### Dataset records
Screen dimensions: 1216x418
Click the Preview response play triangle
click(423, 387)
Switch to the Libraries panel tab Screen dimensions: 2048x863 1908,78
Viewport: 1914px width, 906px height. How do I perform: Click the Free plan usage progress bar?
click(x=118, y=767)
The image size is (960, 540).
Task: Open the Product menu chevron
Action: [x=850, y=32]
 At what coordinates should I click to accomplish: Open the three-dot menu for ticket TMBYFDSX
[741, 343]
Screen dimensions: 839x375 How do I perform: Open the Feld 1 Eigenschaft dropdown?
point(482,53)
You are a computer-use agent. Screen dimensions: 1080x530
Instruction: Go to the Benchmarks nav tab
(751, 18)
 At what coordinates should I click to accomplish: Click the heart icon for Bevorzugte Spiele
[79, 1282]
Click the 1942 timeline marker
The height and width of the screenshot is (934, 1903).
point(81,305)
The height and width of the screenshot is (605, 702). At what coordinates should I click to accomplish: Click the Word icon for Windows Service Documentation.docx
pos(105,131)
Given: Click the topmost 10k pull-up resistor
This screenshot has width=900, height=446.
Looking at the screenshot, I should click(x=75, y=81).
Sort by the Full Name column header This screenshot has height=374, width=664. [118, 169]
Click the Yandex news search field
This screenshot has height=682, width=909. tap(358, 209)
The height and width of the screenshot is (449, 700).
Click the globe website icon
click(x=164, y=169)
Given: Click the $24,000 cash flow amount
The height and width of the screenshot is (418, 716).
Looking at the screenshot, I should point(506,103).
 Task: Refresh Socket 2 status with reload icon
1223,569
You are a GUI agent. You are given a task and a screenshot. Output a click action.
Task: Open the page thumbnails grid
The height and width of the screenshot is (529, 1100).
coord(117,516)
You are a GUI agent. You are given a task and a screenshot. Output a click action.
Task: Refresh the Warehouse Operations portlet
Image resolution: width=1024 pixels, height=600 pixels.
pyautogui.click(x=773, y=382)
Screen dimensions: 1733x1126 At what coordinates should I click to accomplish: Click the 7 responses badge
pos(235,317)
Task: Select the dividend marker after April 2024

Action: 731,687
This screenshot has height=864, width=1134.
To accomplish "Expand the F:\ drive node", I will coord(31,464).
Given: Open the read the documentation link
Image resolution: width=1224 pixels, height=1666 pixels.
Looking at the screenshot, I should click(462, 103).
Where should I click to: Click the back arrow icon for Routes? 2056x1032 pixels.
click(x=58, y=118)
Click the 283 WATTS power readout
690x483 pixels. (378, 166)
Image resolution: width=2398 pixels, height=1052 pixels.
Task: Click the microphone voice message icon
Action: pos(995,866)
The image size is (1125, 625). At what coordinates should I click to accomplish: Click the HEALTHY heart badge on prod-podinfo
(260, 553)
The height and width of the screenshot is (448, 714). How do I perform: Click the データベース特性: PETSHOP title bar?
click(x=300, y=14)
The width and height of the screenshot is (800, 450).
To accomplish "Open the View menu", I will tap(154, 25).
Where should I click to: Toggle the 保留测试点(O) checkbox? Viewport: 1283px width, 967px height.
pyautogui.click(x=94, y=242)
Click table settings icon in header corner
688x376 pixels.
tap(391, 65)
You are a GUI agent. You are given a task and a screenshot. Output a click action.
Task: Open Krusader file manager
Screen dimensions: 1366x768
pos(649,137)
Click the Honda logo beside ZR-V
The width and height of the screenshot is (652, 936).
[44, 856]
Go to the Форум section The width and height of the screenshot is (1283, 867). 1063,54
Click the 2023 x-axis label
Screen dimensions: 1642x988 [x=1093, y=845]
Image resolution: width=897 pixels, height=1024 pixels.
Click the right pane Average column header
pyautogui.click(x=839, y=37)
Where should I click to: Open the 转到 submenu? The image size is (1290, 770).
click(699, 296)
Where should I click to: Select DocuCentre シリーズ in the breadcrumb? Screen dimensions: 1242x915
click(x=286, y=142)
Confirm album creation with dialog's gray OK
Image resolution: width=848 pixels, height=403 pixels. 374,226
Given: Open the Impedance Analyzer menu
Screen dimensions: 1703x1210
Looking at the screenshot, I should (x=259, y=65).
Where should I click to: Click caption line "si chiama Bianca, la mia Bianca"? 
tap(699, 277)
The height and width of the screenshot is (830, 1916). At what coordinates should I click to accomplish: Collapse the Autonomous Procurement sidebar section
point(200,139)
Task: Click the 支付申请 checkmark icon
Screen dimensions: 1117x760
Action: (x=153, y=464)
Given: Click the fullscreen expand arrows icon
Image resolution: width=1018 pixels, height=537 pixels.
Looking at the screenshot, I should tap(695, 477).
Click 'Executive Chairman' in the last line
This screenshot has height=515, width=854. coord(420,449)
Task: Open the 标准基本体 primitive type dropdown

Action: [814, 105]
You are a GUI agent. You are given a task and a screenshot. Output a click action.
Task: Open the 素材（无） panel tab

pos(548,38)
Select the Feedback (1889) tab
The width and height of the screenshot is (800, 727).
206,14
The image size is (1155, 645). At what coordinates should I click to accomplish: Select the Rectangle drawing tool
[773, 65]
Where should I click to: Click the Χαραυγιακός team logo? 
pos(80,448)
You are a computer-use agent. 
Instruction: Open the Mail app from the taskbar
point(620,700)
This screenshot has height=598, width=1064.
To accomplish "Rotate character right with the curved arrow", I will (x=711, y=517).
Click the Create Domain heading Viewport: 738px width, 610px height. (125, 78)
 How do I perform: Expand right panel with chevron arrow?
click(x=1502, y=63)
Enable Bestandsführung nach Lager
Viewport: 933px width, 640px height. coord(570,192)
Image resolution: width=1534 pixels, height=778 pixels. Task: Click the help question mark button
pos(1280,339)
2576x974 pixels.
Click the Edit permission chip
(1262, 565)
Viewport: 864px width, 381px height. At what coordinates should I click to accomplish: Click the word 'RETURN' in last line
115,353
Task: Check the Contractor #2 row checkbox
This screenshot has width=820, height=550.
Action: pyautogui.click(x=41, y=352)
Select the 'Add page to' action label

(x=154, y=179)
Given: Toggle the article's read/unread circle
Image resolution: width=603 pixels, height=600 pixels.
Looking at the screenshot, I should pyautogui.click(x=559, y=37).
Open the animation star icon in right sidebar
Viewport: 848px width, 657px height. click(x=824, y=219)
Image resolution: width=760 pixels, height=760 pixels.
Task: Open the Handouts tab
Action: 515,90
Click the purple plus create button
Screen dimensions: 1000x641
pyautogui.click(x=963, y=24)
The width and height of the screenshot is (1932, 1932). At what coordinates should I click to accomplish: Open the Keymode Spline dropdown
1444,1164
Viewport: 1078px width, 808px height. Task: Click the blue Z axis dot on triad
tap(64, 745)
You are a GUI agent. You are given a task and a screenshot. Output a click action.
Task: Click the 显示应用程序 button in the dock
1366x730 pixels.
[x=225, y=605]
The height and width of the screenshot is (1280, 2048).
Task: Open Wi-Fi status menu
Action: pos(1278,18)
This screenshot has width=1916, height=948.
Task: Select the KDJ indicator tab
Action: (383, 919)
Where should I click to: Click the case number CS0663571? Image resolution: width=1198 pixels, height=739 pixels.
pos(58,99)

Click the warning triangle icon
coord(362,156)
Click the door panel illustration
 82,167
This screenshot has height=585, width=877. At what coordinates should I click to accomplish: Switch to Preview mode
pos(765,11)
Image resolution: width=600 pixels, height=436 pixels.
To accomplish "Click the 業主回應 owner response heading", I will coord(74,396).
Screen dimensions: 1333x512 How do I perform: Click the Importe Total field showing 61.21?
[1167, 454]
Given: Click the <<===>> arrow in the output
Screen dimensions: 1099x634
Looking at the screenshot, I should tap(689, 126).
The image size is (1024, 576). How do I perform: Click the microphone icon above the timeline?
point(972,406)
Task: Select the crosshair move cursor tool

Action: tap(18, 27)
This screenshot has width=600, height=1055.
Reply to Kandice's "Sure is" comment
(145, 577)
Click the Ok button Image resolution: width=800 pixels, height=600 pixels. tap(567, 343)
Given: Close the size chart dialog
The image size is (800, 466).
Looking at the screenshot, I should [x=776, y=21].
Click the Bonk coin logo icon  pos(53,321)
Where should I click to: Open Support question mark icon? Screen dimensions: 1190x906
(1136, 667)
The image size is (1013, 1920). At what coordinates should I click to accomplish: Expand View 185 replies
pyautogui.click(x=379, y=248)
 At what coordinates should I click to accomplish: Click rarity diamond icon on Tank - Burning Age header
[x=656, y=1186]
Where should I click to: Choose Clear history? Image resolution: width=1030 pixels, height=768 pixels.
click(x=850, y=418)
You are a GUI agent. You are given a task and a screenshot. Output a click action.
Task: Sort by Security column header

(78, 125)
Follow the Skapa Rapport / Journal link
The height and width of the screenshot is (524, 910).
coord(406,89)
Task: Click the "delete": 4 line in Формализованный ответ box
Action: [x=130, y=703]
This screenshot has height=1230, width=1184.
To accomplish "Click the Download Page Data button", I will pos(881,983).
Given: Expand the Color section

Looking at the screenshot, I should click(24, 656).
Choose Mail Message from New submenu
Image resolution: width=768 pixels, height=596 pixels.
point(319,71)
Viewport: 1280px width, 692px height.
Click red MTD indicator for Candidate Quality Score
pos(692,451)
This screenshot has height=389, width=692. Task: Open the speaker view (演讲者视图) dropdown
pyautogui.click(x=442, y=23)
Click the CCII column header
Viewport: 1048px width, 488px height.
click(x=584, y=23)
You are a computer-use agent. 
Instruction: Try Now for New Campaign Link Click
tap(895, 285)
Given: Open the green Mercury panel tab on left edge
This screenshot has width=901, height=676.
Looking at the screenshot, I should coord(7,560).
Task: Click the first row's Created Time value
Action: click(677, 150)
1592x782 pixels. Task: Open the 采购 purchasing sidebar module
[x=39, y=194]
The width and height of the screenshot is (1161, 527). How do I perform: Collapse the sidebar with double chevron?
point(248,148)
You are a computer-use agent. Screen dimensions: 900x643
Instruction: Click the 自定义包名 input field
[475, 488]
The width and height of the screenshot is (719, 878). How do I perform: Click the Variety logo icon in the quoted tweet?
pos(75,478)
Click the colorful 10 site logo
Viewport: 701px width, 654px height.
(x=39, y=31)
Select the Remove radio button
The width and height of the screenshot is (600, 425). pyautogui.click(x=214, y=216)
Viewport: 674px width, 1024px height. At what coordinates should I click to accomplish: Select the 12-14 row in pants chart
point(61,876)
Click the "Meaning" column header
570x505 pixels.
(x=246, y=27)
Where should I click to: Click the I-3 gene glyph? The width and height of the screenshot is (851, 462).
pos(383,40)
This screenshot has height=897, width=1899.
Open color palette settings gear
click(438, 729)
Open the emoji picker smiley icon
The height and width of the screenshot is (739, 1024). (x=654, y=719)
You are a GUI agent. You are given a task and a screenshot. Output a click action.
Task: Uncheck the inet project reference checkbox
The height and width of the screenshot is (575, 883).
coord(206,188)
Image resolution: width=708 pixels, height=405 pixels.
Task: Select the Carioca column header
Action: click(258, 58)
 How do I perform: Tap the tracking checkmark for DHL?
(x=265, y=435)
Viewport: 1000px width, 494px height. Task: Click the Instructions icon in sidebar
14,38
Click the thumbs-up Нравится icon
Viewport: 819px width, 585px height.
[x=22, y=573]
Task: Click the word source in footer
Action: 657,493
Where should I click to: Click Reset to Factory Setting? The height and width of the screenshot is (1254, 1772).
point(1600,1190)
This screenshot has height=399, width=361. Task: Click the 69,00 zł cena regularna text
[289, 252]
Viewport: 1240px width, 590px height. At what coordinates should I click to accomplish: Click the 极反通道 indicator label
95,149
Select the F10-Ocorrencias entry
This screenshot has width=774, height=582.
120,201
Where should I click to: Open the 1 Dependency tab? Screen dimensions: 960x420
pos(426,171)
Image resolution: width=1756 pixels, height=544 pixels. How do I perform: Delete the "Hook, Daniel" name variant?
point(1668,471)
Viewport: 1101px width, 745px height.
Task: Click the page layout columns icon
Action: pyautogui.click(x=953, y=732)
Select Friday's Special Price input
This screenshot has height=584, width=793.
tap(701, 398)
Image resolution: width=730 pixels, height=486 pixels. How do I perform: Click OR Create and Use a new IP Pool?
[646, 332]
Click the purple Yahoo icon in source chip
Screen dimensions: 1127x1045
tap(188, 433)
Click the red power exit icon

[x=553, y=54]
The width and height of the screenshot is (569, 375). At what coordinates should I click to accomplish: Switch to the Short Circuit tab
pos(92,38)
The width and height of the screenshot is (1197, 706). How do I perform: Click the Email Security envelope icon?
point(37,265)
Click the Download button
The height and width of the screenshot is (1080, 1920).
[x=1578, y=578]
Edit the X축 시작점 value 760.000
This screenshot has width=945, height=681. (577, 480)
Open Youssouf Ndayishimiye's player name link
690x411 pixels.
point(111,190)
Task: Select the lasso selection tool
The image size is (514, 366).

### What is being asked
Where the material contains a line with "will", return that line.

### Solution to this problem
To accomplish "Expand the F:\ drive node", I will coord(31,464).
To accomplish "Open the View menu", I will tap(154, 25).
To accomplish "Rotate character right with the curved arrow", I will (x=711, y=517).
To accomplish "Click the 業主回應 owner response heading", I will coord(74,396).
To accomplish "Click the Download Page Data button", I will pos(881,983).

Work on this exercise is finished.